**Required action**
Read through the entries below and return each line with the word "pixels".

**Data for this exercise**
··········

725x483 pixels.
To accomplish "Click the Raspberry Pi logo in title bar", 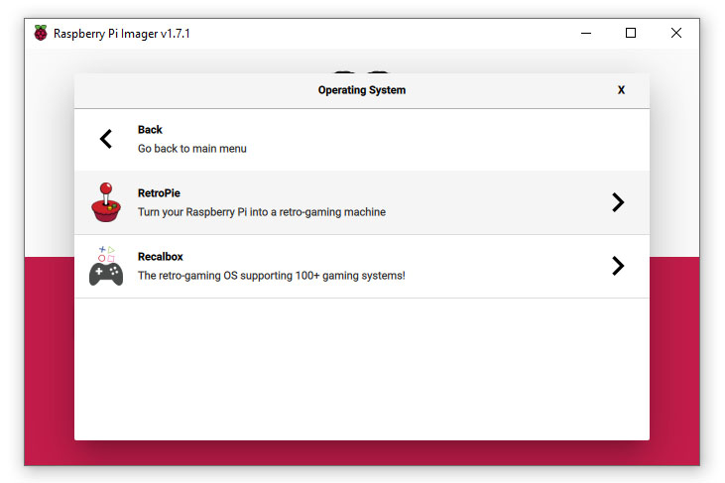I will coord(41,33).
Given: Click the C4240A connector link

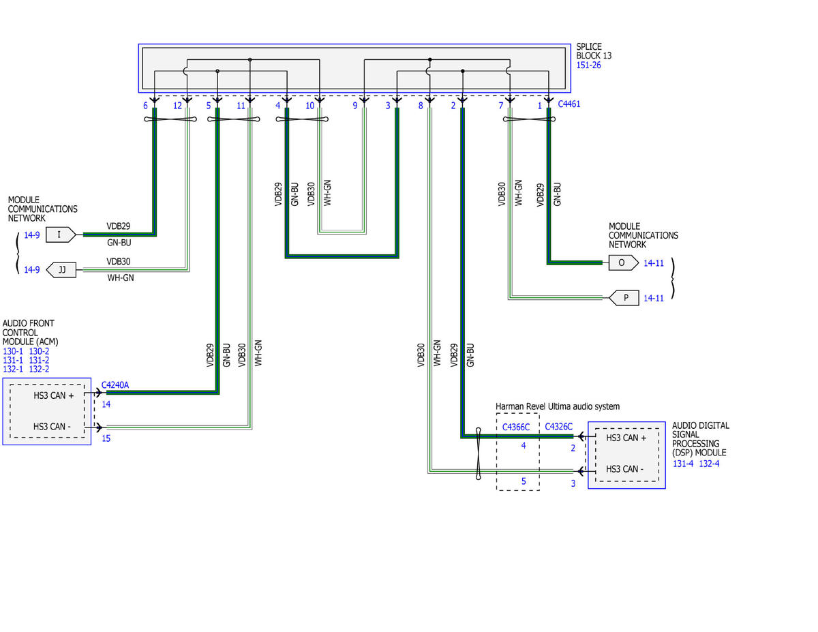Looking at the screenshot, I should (x=115, y=385).
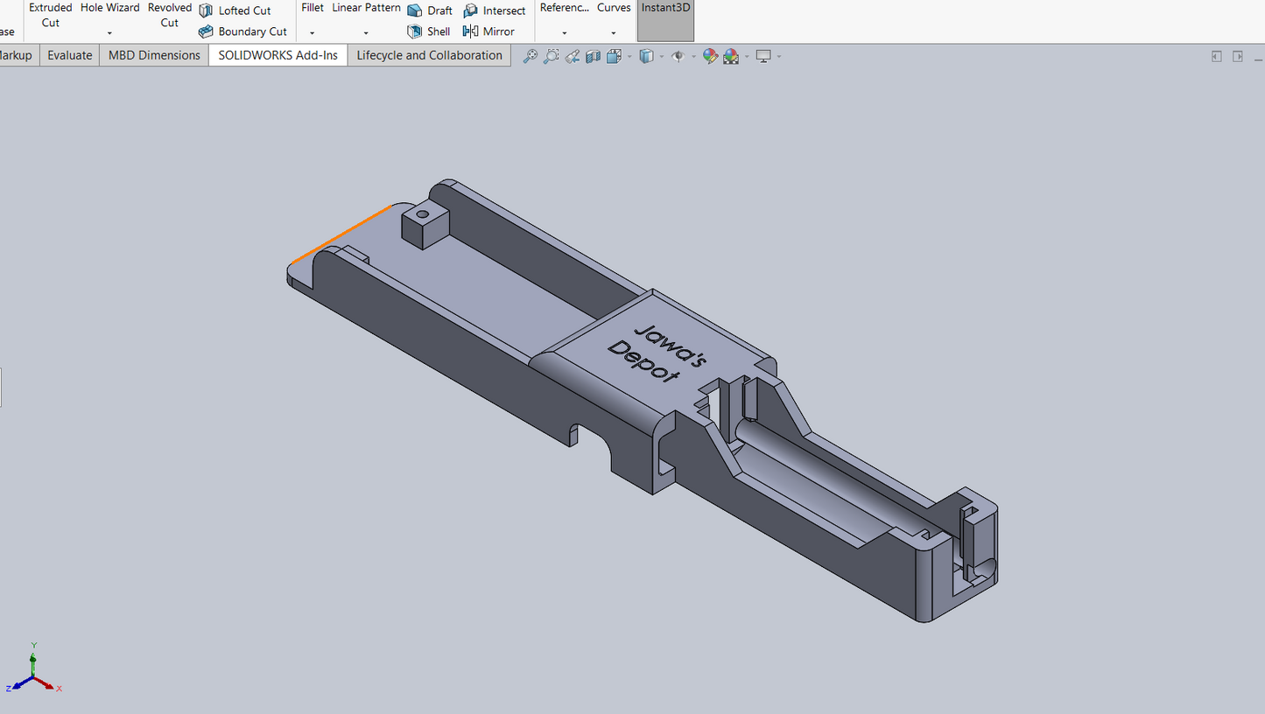
Task: Open the Curves dropdown arrow
Action: coord(614,33)
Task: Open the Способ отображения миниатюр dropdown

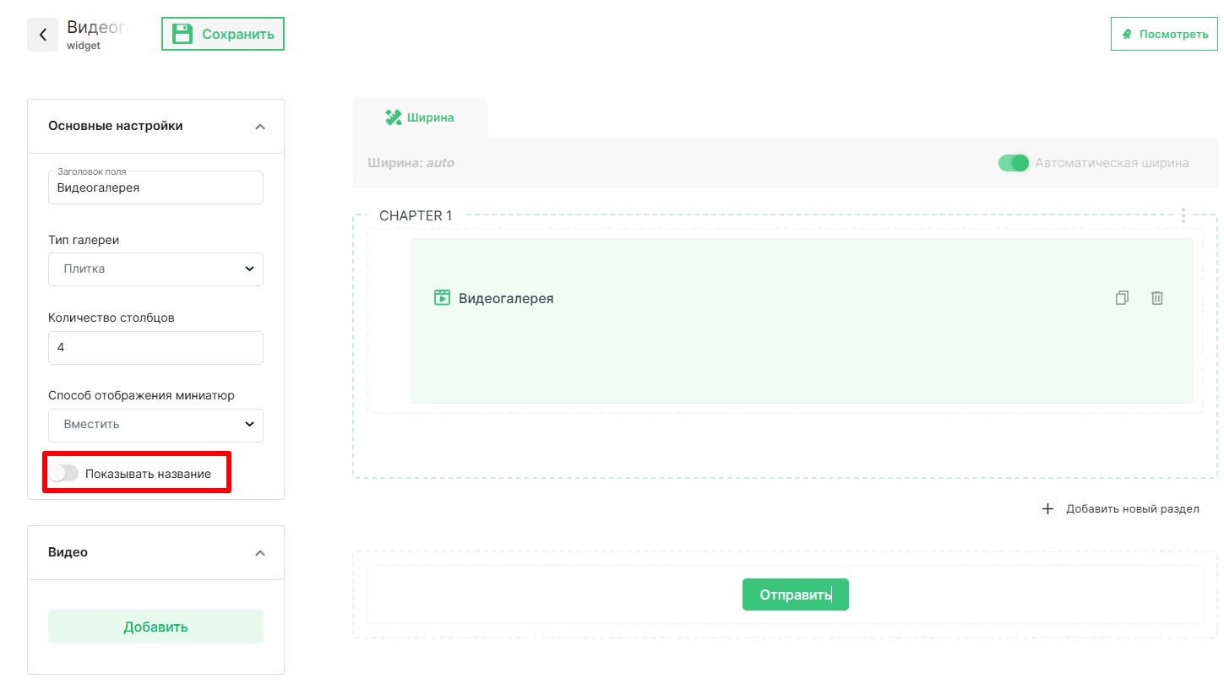Action: [x=155, y=425]
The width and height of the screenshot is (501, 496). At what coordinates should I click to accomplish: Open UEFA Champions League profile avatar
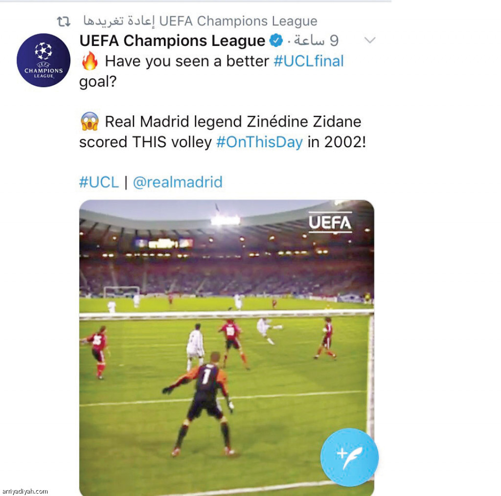click(x=44, y=60)
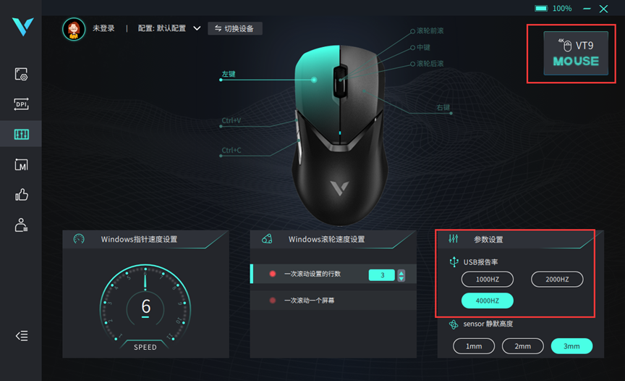Open the user profile sidebar icon
The height and width of the screenshot is (381, 625).
(21, 225)
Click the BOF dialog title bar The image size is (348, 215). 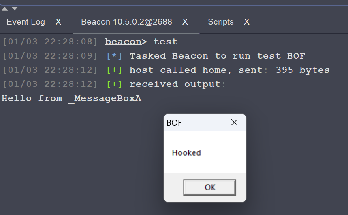coord(194,122)
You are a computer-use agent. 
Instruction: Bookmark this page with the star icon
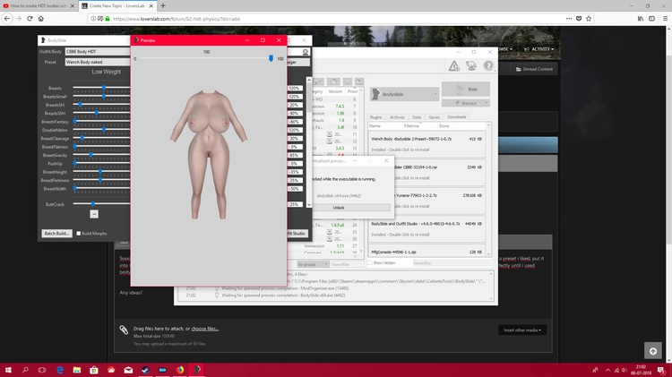589,19
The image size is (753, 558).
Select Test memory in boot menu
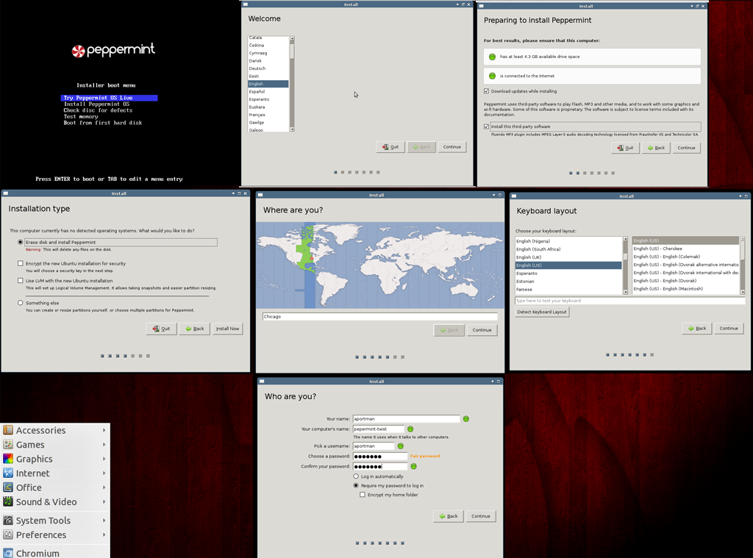(81, 117)
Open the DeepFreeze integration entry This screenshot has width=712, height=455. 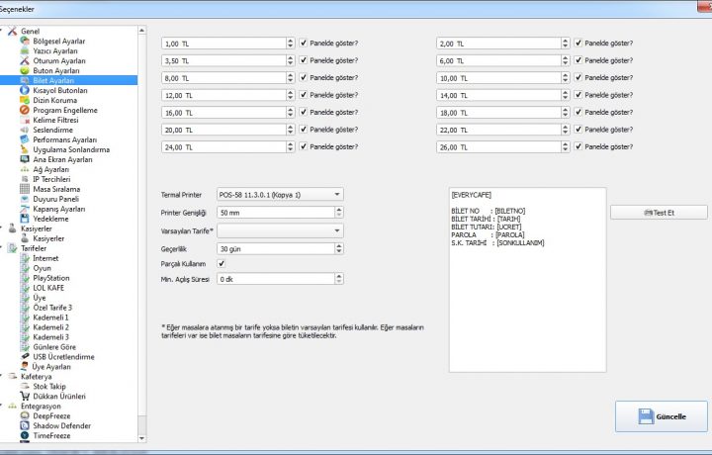tap(57, 415)
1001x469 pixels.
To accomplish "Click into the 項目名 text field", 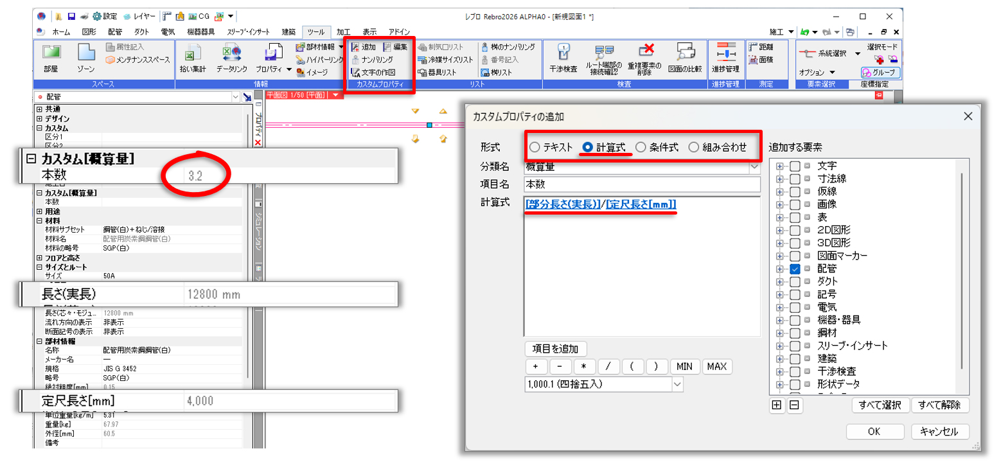I will click(642, 184).
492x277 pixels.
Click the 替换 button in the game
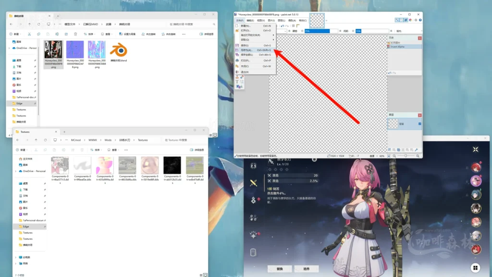click(x=280, y=268)
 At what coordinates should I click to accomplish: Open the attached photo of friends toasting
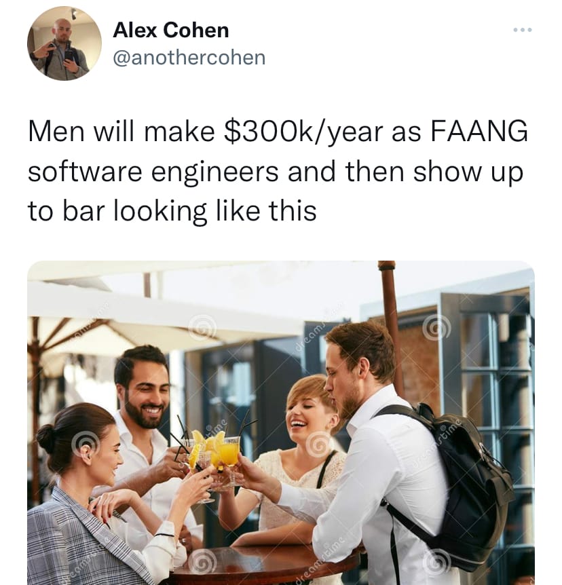[281, 423]
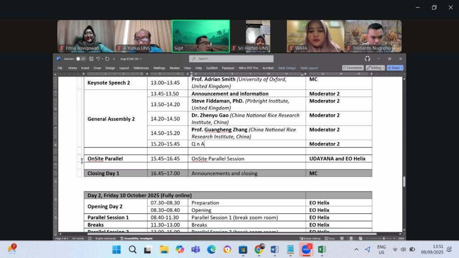The image size is (459, 258).
Task: Expand the map ICSAE-XII file name dropdown
Action: click(130, 59)
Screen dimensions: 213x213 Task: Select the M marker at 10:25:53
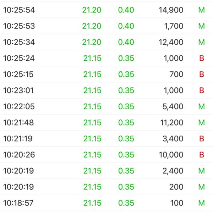[x=201, y=26]
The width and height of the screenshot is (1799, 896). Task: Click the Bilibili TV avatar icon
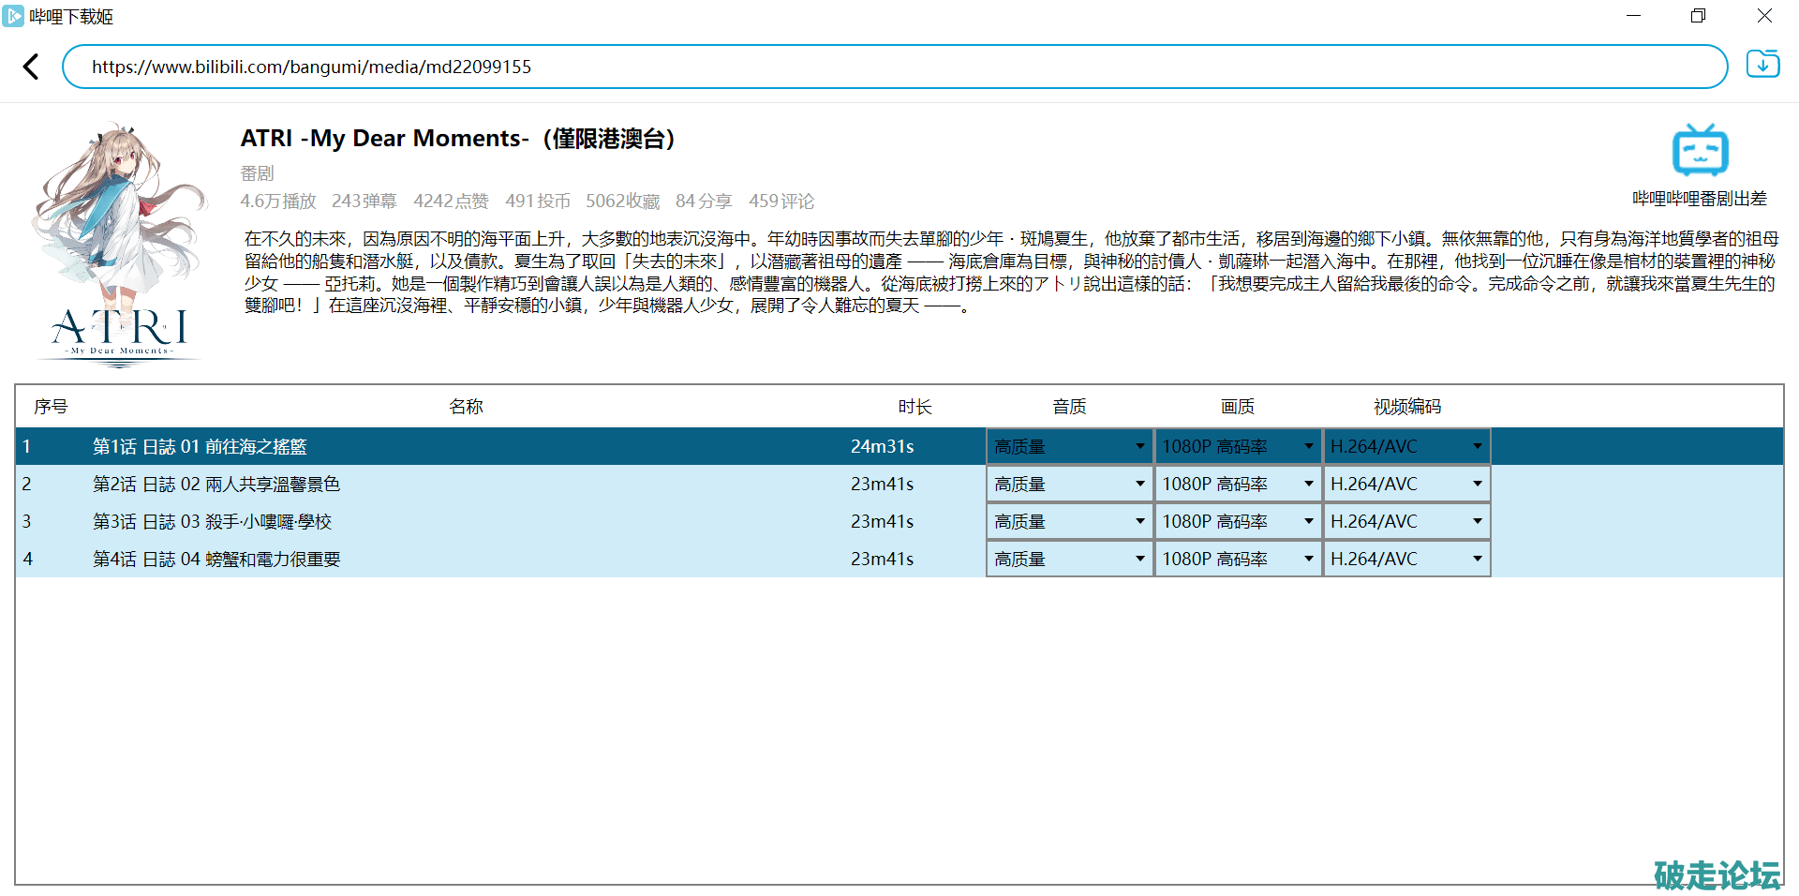(1700, 150)
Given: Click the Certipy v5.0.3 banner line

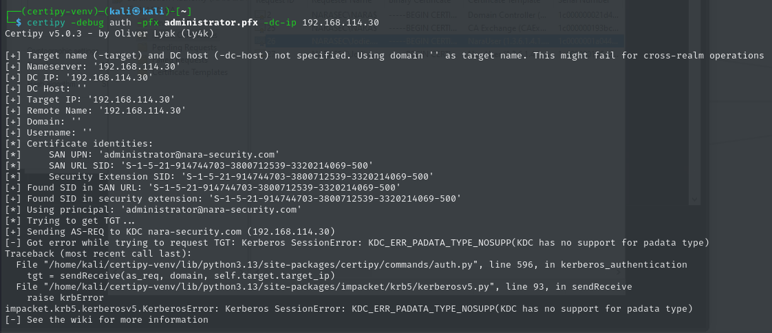Looking at the screenshot, I should 98,33.
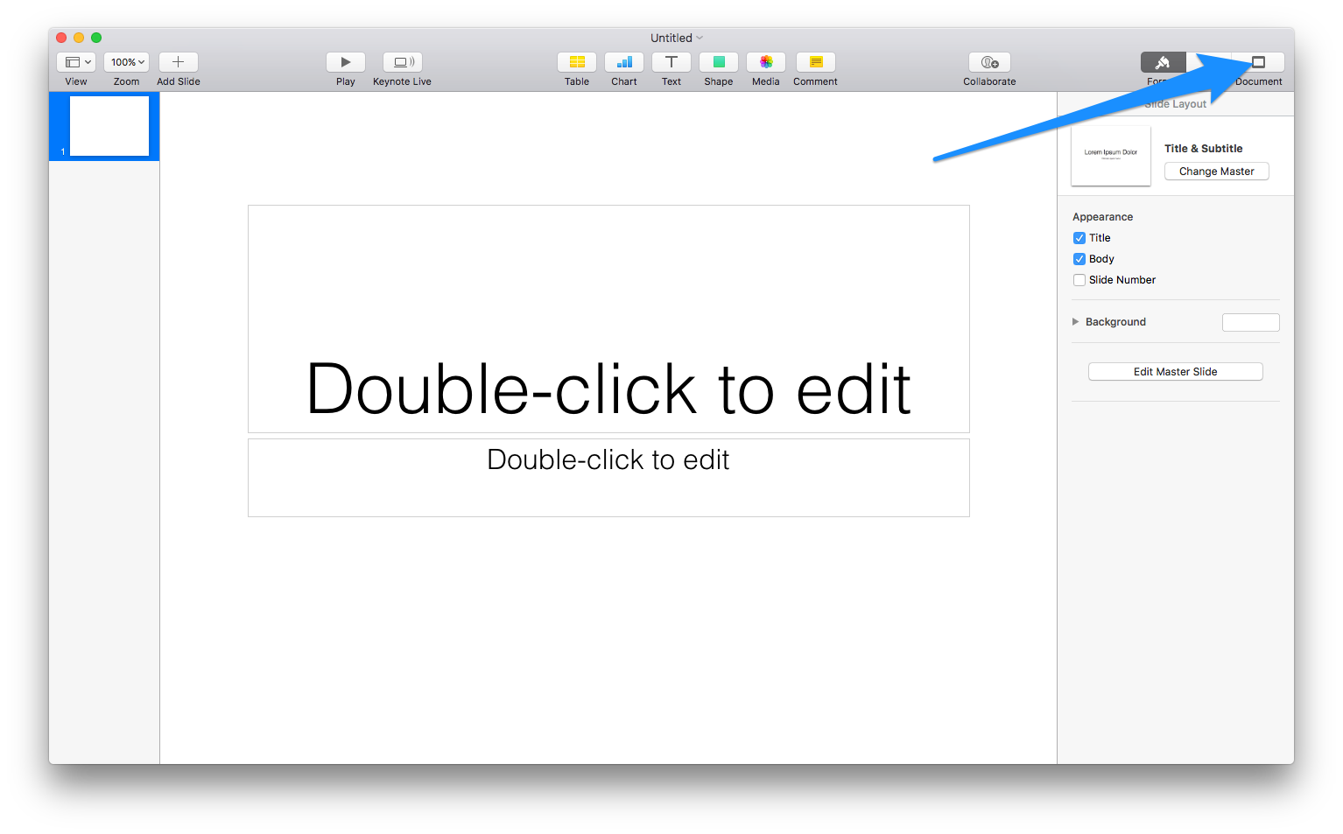Screen dimensions: 1343x834
Task: Click the Edit Master Slide button
Action: [1175, 371]
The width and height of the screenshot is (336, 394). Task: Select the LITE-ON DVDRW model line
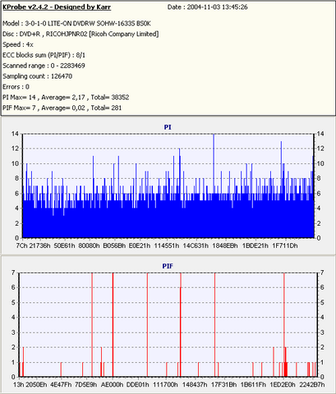pyautogui.click(x=76, y=24)
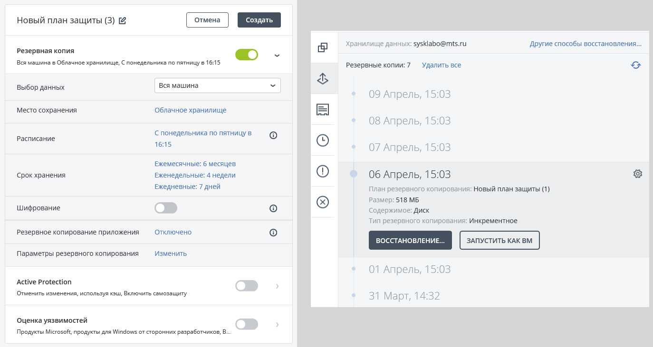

··········

**Response**
725x483 pixels.
1001x469 pixels.
492x277 pixels.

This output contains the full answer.